# Kekoa lost - 4 rescued off Hatteras



## camaraderie (May 22, 2002)

*Coast Guard rescues 4 abandoning ship 172 miles off N.C.*

December 12th, 2008

WILMINGTON, N.C. - A Coast Guard helicopter rescue crew from Air Station Elizabeth City, N.C., hoisted four people from a sailing vessel, 172 miles east of Wilmington, Friday.
Coast Guard Sector North Carolina received notification at 9:15 a.m. that the 50-foot sailboat Kekoa was coming apart and taking on water.
A Coast Guard HC-130 Hercules aircraft rescue crew from Air Station Elizabeth City arrived on scene at 10:53 a.m. to provide aerial coverage for the four survivors in 20-25 foot seas until an MH-60 Jayhawk helicopter rescue crew arrived.
The helicopter rescue crew hoisted all four people from their life raft and transported them to New Hanover Regional Medical Center in Wilmington. All four people are listed in good condition.
All survivors were wearing personal flotation devices, activated their Emergency Position Indicating Radio Beacon and used a satellite phone and VHF radio.
The Coast Guard issued a Marine Safety Information Broadcast to inform other boaters of the vessel adrift.
***********

Glad all are safe. Why do people sail in the N. Atlantic at this time of year?
BTW...it appears as if this was a delivery crew. Frontal winds of 50kts and lightning swept off the NC coast late Thursday nite.


----------



## mccary (Feb 24, 2002)

*This is why the USCG is my favorite Govt Agency*

The USCG is one of thos always there when you need them agencies. They will go out and do whatever it takes to save lives. If only the rest of the US Govt were as reliable!


----------



## Bene505 (Jul 31, 2008)

I wonder what "coming apart" means.


----------



## sailingdog (Mar 19, 2006)

If it is a lead mine....it's probably on the bottom now.


----------



## WanderingStar (Nov 12, 2008)

It seems she's a catamaran. Thus "breaking up".


----------



## northbay (Aug 6, 2008)

Was she a cat? Having been a delievery capt. for a 
number of years it always troubles me to see this
happen. I got out before I did something stupid, like
move a boat under timelines at the wrong time of year.

Bob


----------



## camaraderie (May 22, 2002)

Yeah...understand she is a 50ft. cat....wooden! 
KEKOA


----------



## boydgatlin (Apr 20, 2003)

KEKOA
Here are details on the vessel.


----------



## sailingdog (Mar 19, 2006)

Was she a home-built catamaran? I don't see a builder listed. Some of those home-built boats are very, very, very scary.


----------



## kylew (Dec 13, 2008)

The vessel was a US Coast Guard certified passenger vessel, whose construction plans were recently recertified and approved by the Coast Gaurd. The vessel was built by experienced professionals who have built multiple sister ships. It is too early to determine what occurred to cause this failure. I personally have confidence in these builders and will wait for the facts until I question the engineering of the vessel.
Today I am thankful that all parties were safe.


----------



## camaraderie (May 22, 2002)

DAWG...check the link in posts 7 & 8 and use the site menu to see the building of the boat

Looks to be a Searunner 50' designed by Marples and built out of Charleston by Sea Island Boat Builders out of cold molded wood/epoxy.


----------



## Bene505 (Jul 31, 2008)

Glad everyone got home safe.

When this happens, I guess there's no chance of bringing her up off the bottom, right? Seems a real waste of a boat. And even if she's broken up, her hulls tell a story and her rigging is going to waste.

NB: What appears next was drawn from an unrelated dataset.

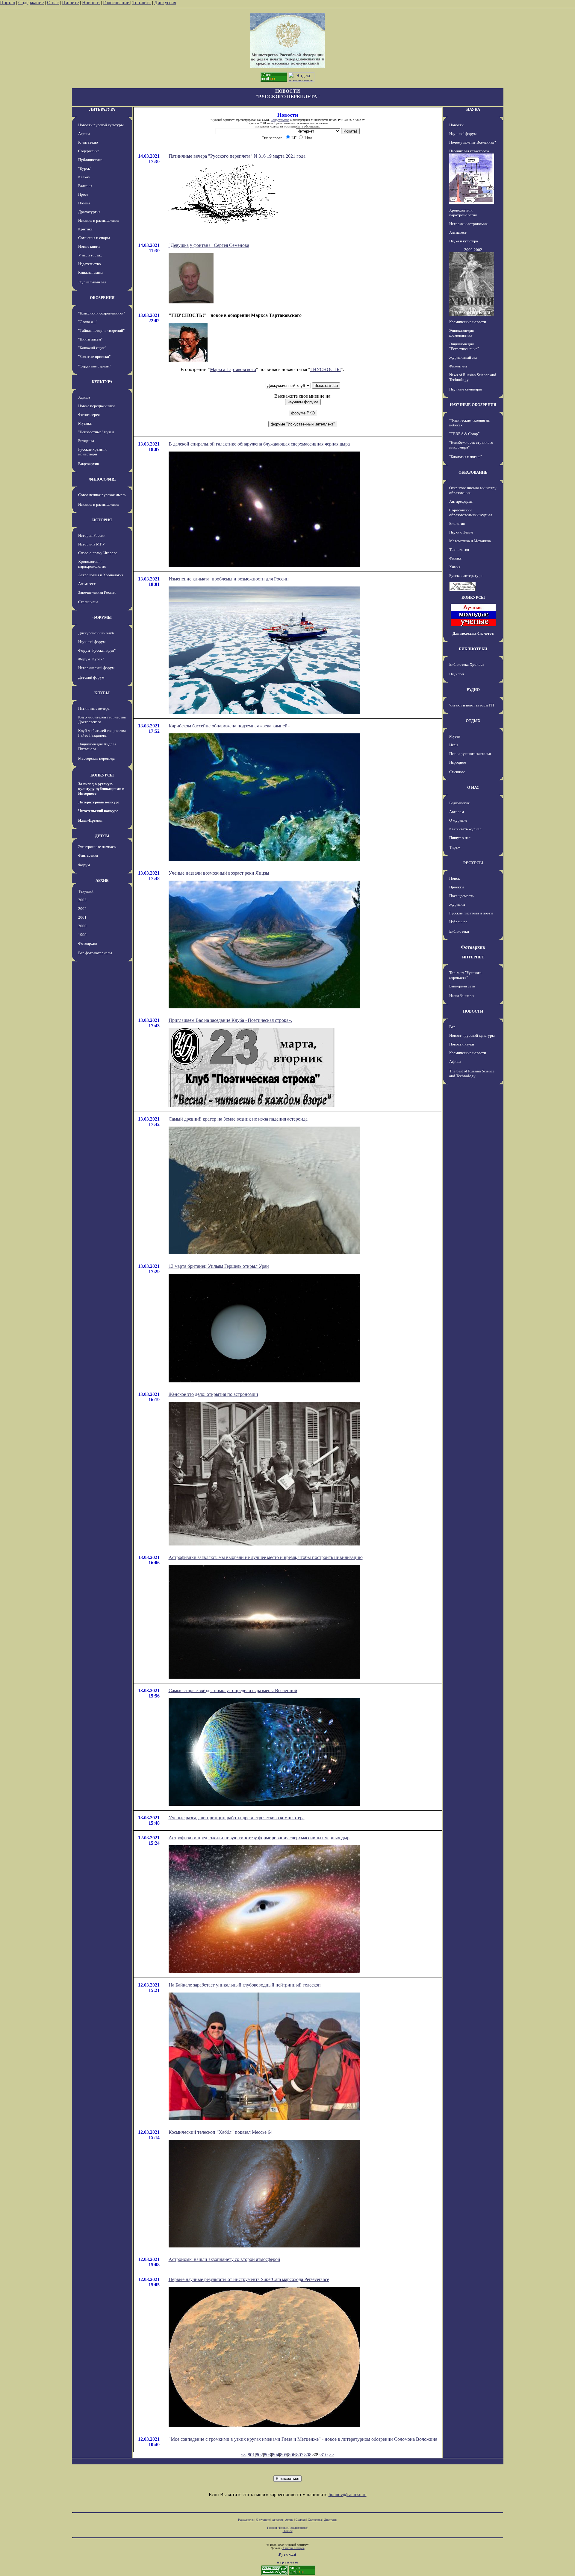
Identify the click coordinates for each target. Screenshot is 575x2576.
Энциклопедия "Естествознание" (464, 346)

Does anyone ever go out with sonar and some grappling hooks and try to bring her up?


----------



## Omatako (Sep 14, 2003)

Bene505 said:


> When this happens, I guess there's no chance of bringing her up off the bottom, right? quote]
> 
> By now she's probably spread across 3 square miles of the bottom.


----------



## Sapperwhite (Oct 21, 2006)

My toes curled up when i got to this part of the website:



> Price $900,000.00 USD


That sucks big time, good everyone was rescued though.


----------



## RXBOT (Sep 7, 2007)

One good thing about multihulls there are usually some bits left floating to hang onto. (And sometimes a hatch on the bottom incase your upside down)


----------



## boydgatlin (Apr 20, 2003)

*Details & update*

Still adrift apparently.
Carolina Currents | Crew of Carolina Catamaran Kekoa Rescued


----------



## sailingdog (Mar 19, 2006)

From this article, it doesn't really appear that she is breaking up or in any real danger of sinking. Wasn't dismasted either... just taking on water. I am wondering how badly she was taking on water, and whether abandoning her was really necessary.

Of course, the people who abandoned her were a professional delivery crew, and it wasn't their boat, and they had little reason not to abandon her... but still...



boydgatlin said:


> Still adrift apparently.
> Carolina Currents | Crew of Carolina Catamaran Kekoa Rescued


----------



## Boasun (Feb 10, 2007)

Well if she comes ashore in one piece then your question will be answered.


----------



## AdamLein (Nov 6, 2007)

sailingdog said:


> Of course, the people who abandoned her were a professional delivery crew, and it wasn't their boat, and they had little reason not to abandon her...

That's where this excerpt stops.